A rationale for the absolute conservation of Asn70 and Pro71 in mitochondrial cytochromes c suggested by protein engineering.

The absolutely conserved residues Asn70 and Pro71 of mitochondrial cytochrome c have been targeted for protein engineering by semisynthesis. Neither residue has even been implicated in mechanistic schemes, and we reasoned that the conservation of this dipeptide was to fulfill a crucial structural role. Semisynthesis was through condensation by autocatalytic fragment religation of natural fragment 1-65 (H) of the horse protein and synthetic 39-residue peptides containing noncoded amino acids prepared by solid-phase methods. High yields of the purified analogs, homoserine70 and norvaline71 cytochromes c, were obtained.
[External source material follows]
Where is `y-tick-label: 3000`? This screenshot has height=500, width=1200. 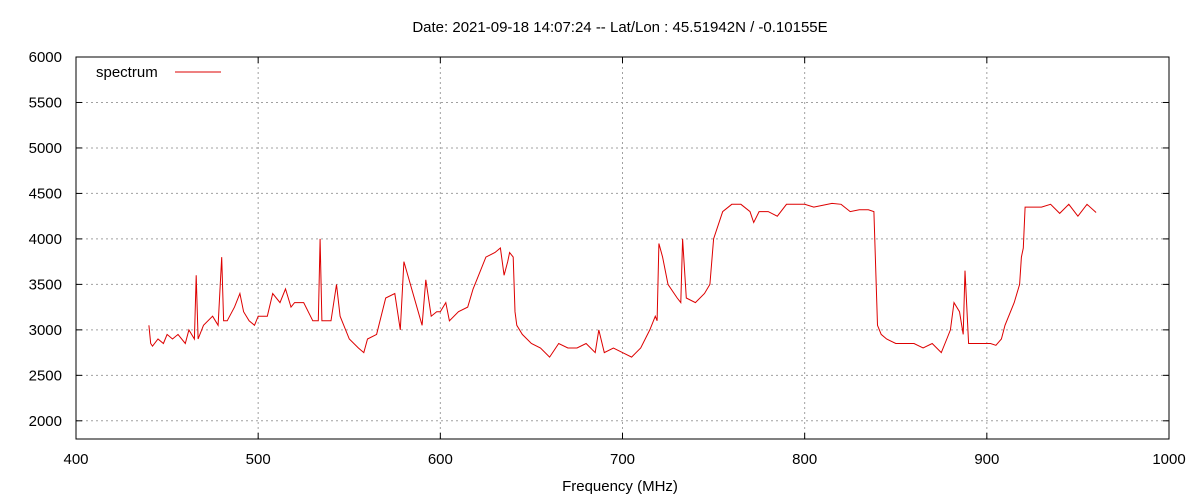 y-tick-label: 3000 is located at coordinates (46, 330).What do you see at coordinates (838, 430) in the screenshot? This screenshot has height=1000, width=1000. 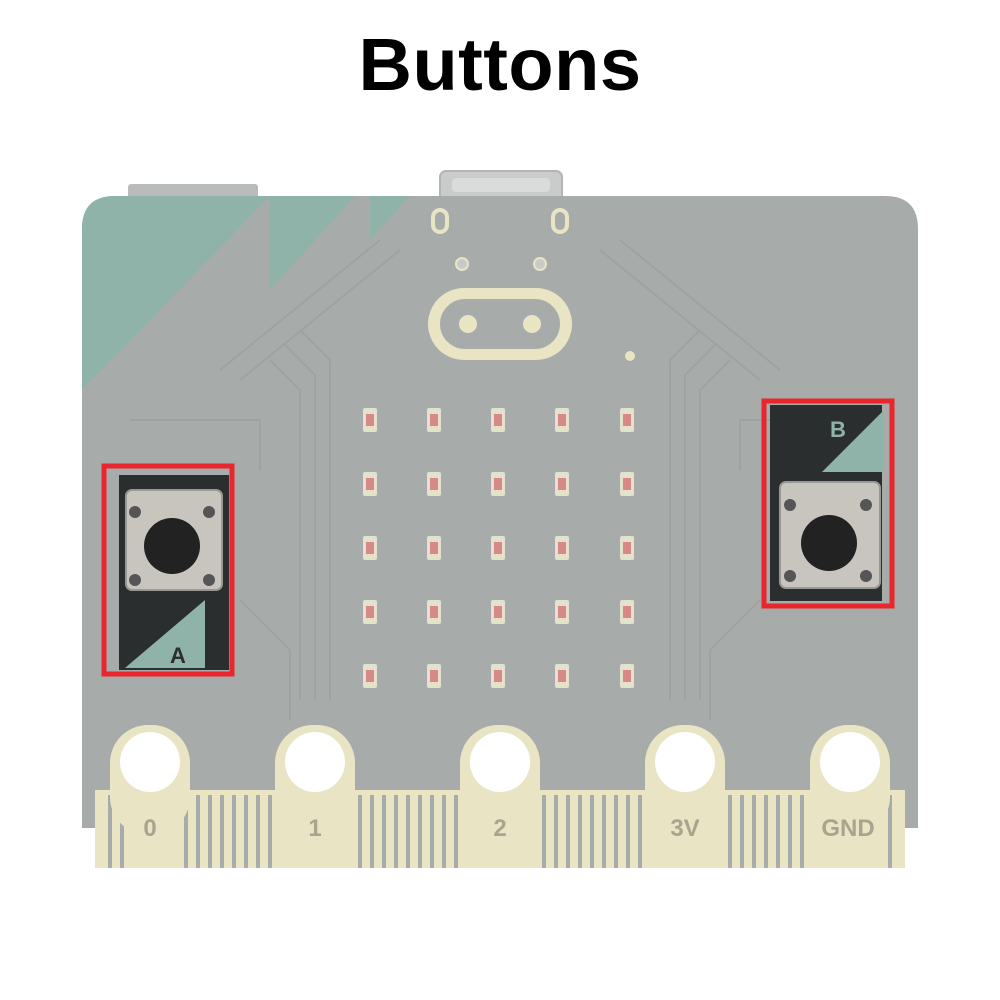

Functional tests revealed minor destabilization of the Hse70-containing structure, with little adverse effect in in vitro assays, but [Nva71] cytochrome c was essentially devoid of activity in these systems. This appeared to be a consequence of a shift, more pronounced than any yet reported, in the conformational equilibrium between the active state III conformer and the inactive, 'alkaline' state IV. The results support our view that this dipeptide is optimal for, and rigidifies, the right-angle bend between two alpha-helices, thus determining the conformation of the 70s loop that terminates in the sixth ligand Met80, and 'forcing' the coordination of iron by thioether sulfur in the presence of the adjacent more avid amine ligands of state IV. Not only is [Nva71] cytochrome c inactive at pH 7, but it also proves to be an extremely potent inhibitor of electron transfer by native state III, thus providing the rationale for the evolutionary conservation of a high pK for the ligand exchange reaction.